Texto apresentado.
Daniel Oliveira –
Expresso, opinião
Rui Tavares (meu
amigo de longuíssima data, que considero um excelente eurodeputado e que há uns
dias conseguiu uma importantíssima vitória com a aprovação do seu relatório
sobre os ataques à democracia na Hungria) correu o risco de lançar um debate
(entrevista aqui , com título enganador): estará na altura de
criar um novo partido à esquerda em Portugal? Porque sei que esta é uma
conversa recorrente por debaixo da camada do debate mediático (e há até quem
imagine, estando redondamente enganado, que ando empenhado nisso), não me furto
a participar nele.
Compreendo a
dúvida. Existe, historicamente, um grande espaço vazio entre a ortodoxia
ideológica do PCP e a cedência militante do PS. Esses espaço deveria ter
sido ocupado pelo Bloco de Esquerda. E, durante algum tempo, pareceria que
isso estava a acontecer, pelo menos parcialmente (penso que ele é maior do que
o BE, nos seus melhores momentos, conseguiu ocupar). Acontece que o Bloco
acabou por ceder à pressão das suas correntes mais intransigentes e caiu na
tentação de se começar a medir com os comunistas, ignorando que é no eleitorado
socialista e em muitos desencatados da política que esse espaço repousa, à
espera de melhor escolha.
Mas a questão é,
hoje em dia, outra: o sistema partidário está bloqueado. Está bloqueado
pela incapacidade da esquerda encontrar convergir numa verdadeira alternativa à
austeridade (e não uma mera alternância na gestão da austeridade) capaz de
chegar a um governo. E está bloqueado, e isso é bem mais relevante, por uma crescente
desconfiança dos cidadãos em relação aos partidos, sejam eles de esquerda ou de
direita. Ou seja, não existe nenhuma força política capaz de canalizar a
revolta das pessoas em qualquer coisa de politicamente construtivo. De lhes dar
esperança. Isso é dramático para a democracia e sabemos como, noutros momentos
históricos, abriu espaço para soluções autoritárias.

Dados apresentados.

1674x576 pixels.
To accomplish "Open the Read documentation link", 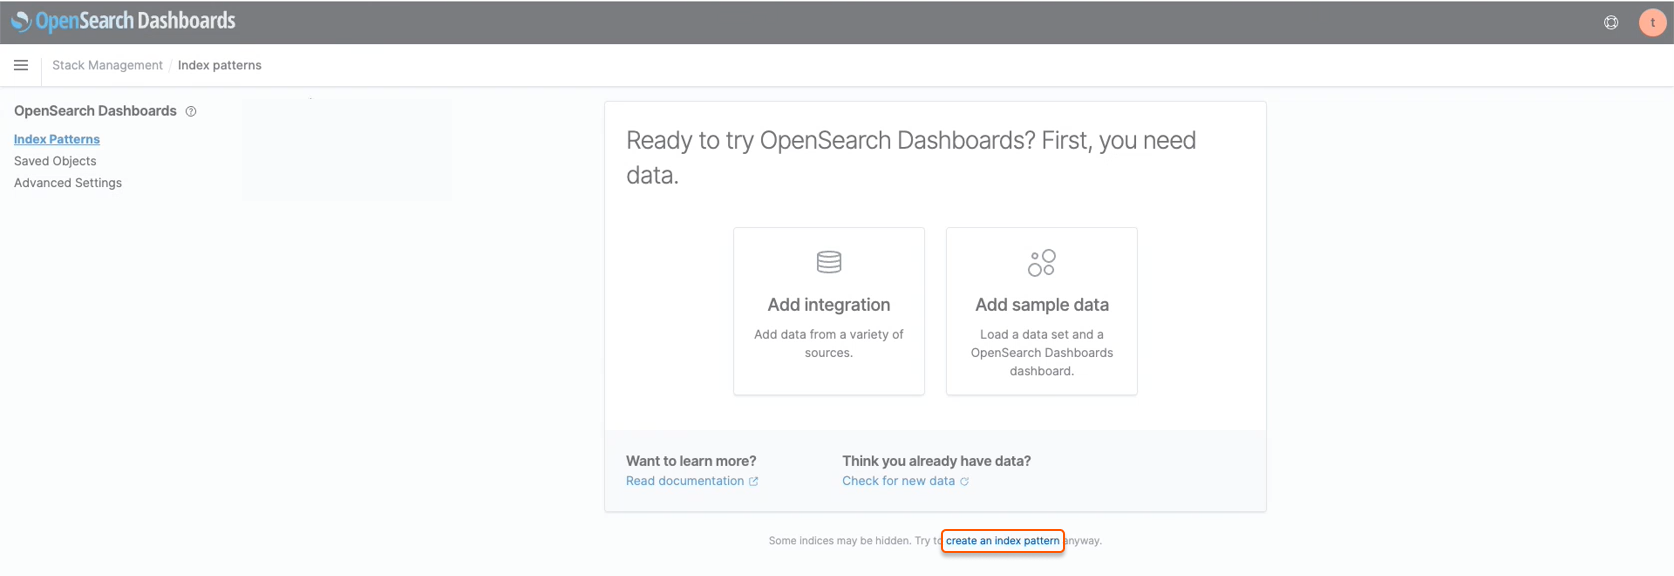I will point(685,481).
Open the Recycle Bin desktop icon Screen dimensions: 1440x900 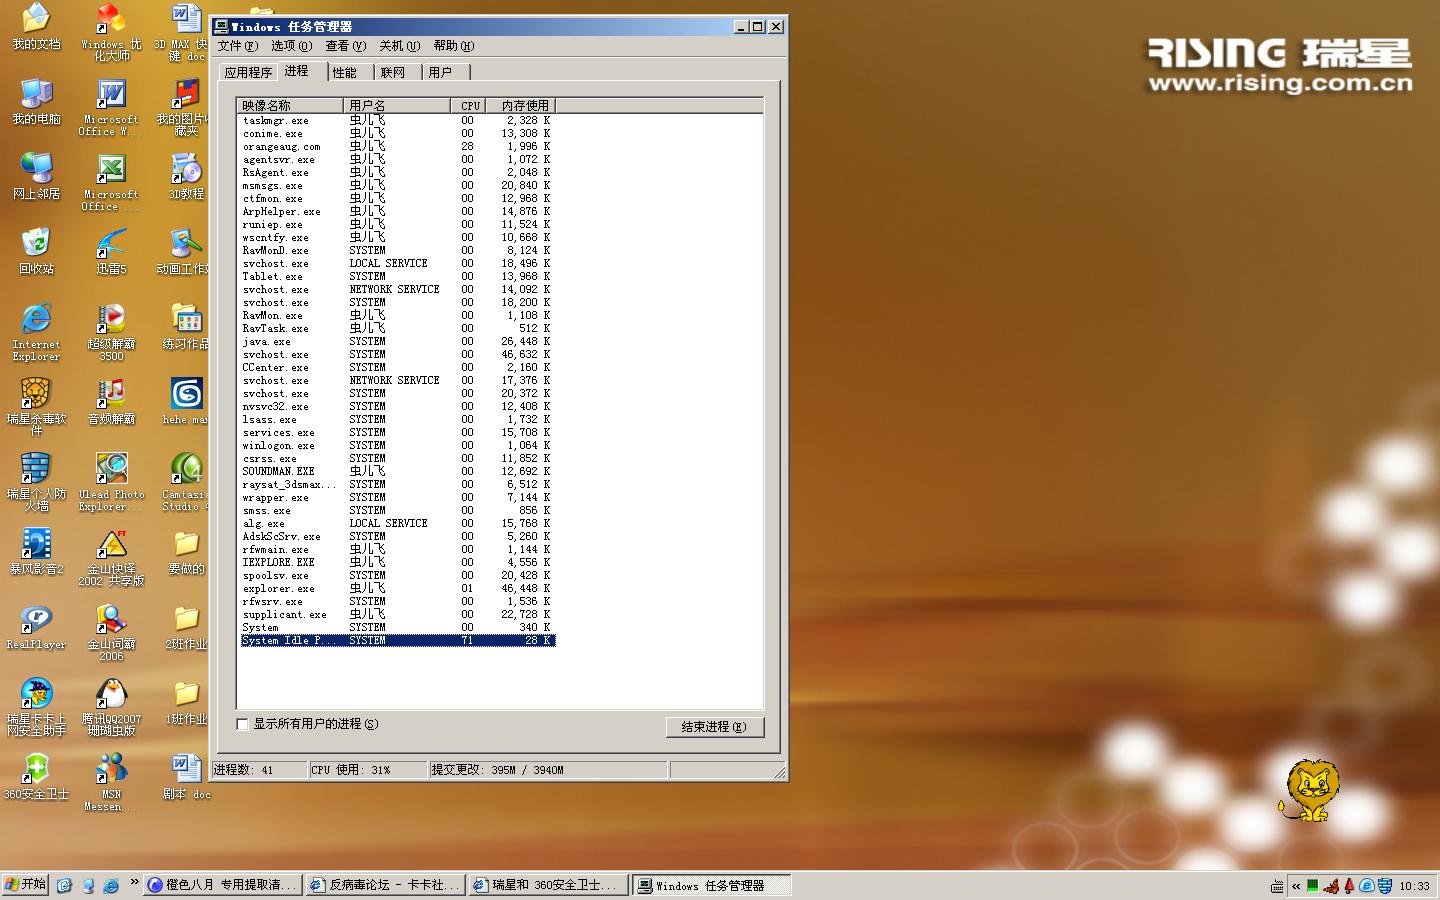coord(36,246)
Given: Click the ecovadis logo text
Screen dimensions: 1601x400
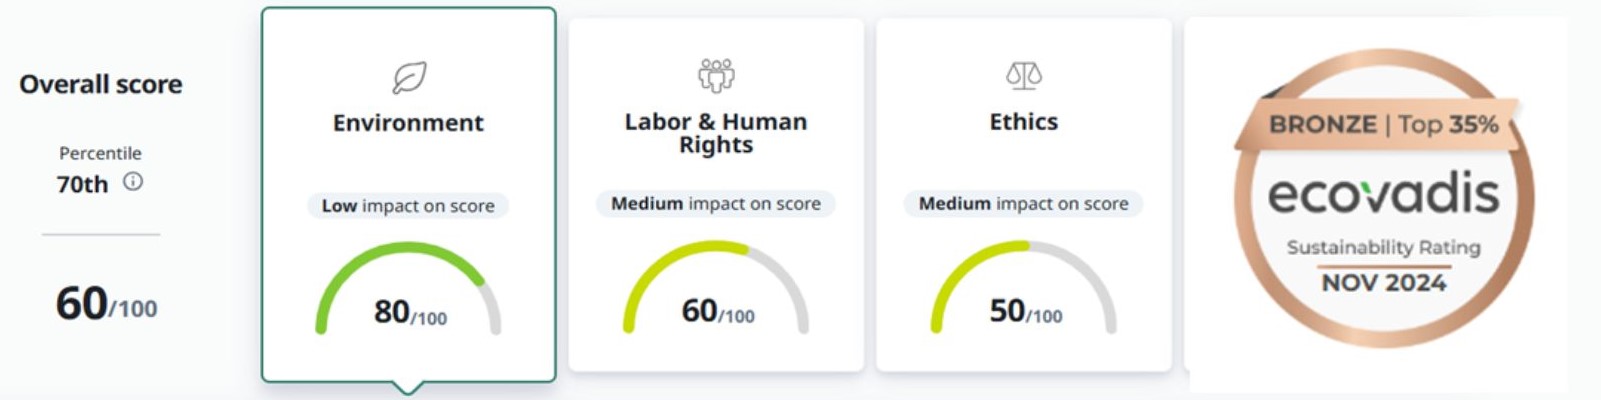Looking at the screenshot, I should (1383, 194).
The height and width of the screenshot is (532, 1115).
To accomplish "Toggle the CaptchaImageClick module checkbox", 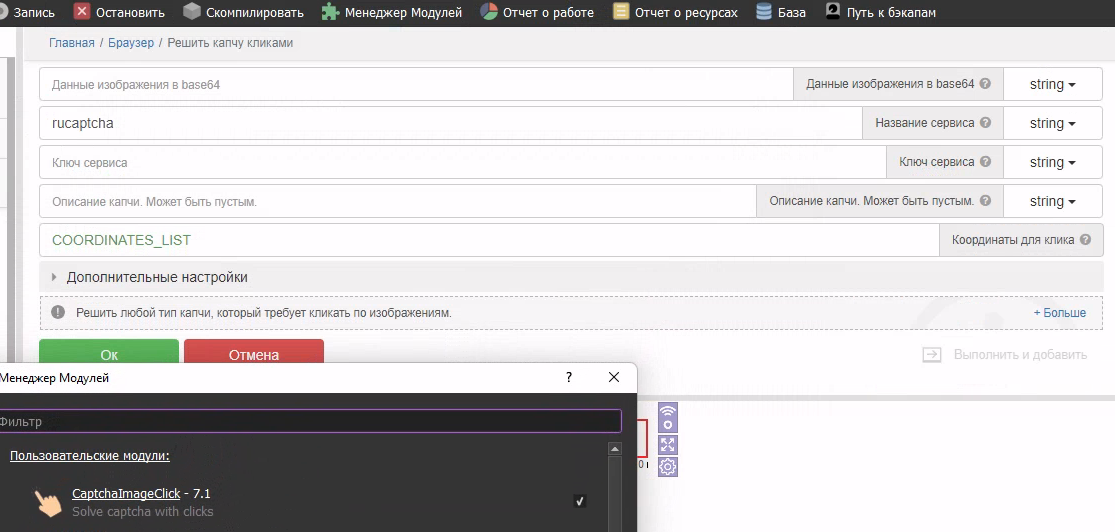I will [x=580, y=501].
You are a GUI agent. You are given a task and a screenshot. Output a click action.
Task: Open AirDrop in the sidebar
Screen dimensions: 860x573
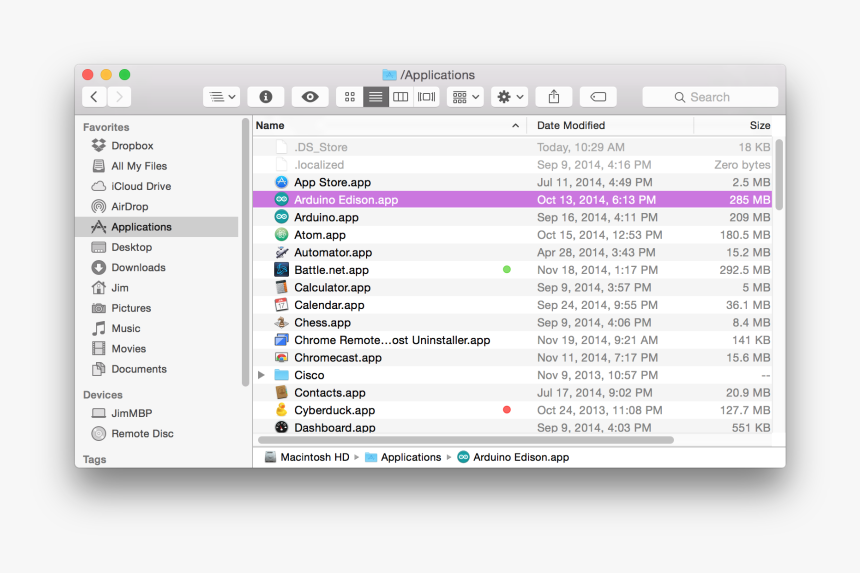pos(129,207)
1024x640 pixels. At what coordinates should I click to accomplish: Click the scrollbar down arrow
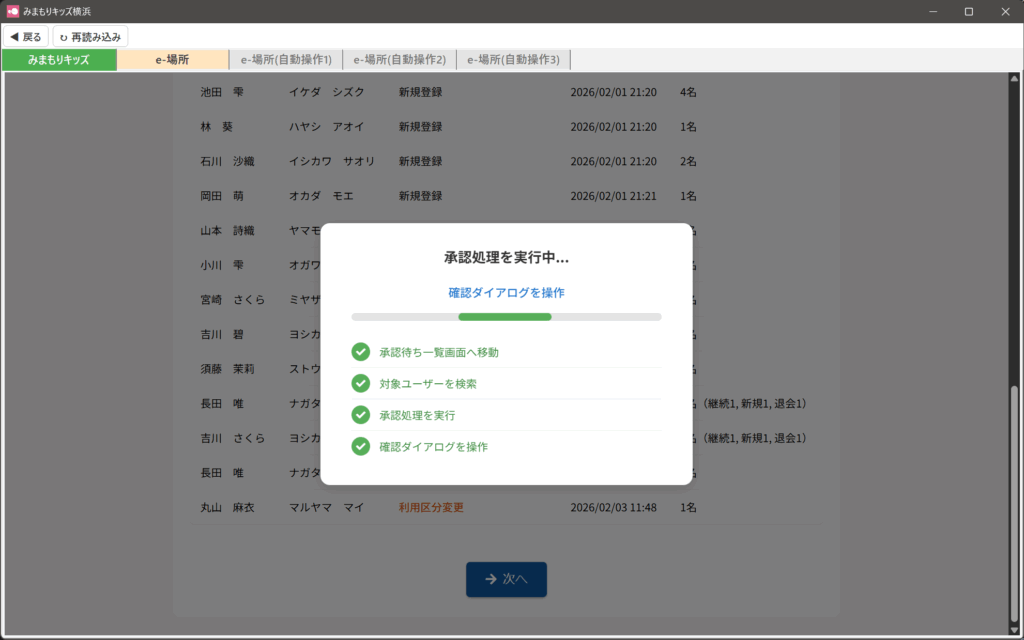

Tarefas.
1. Indique todos os partidos políticos mencionados no texto sobre um novo partido à esquerda.
2. Prossiga o texto sobre um novo partido à esquerda a partir do ponto em que termina.
Não é preciso consultar as linhas.

Respostas.
1. PCP, PS e Bloco de Esquerda (BE).

2.
Para que um novo
partido nascesse e fosse útil ao País, eram necessárias três condições: que,
pela sua origem e pelos seus protagonistas, conseguisse ganhar
credibilidade e não se limitasse a ser um pouso para ativistas e políticos
órfãos de partido (onde, para que não sobrem dúvidas, me incluo), sem bases nem
coerência política; que tivesse força suficiente para, através do susto que
criasse, puxar o PS para fora da lógica da "austeridade
boazinha" e o BE e o PCP para a assunção de responsabilidades governativas,
que exigem sempre cedências; e que conseguisse ter um funcionamento que
respondesse a algumas das ansiedades e desconfianças dos cidadãos em
relação aos partidos políticos.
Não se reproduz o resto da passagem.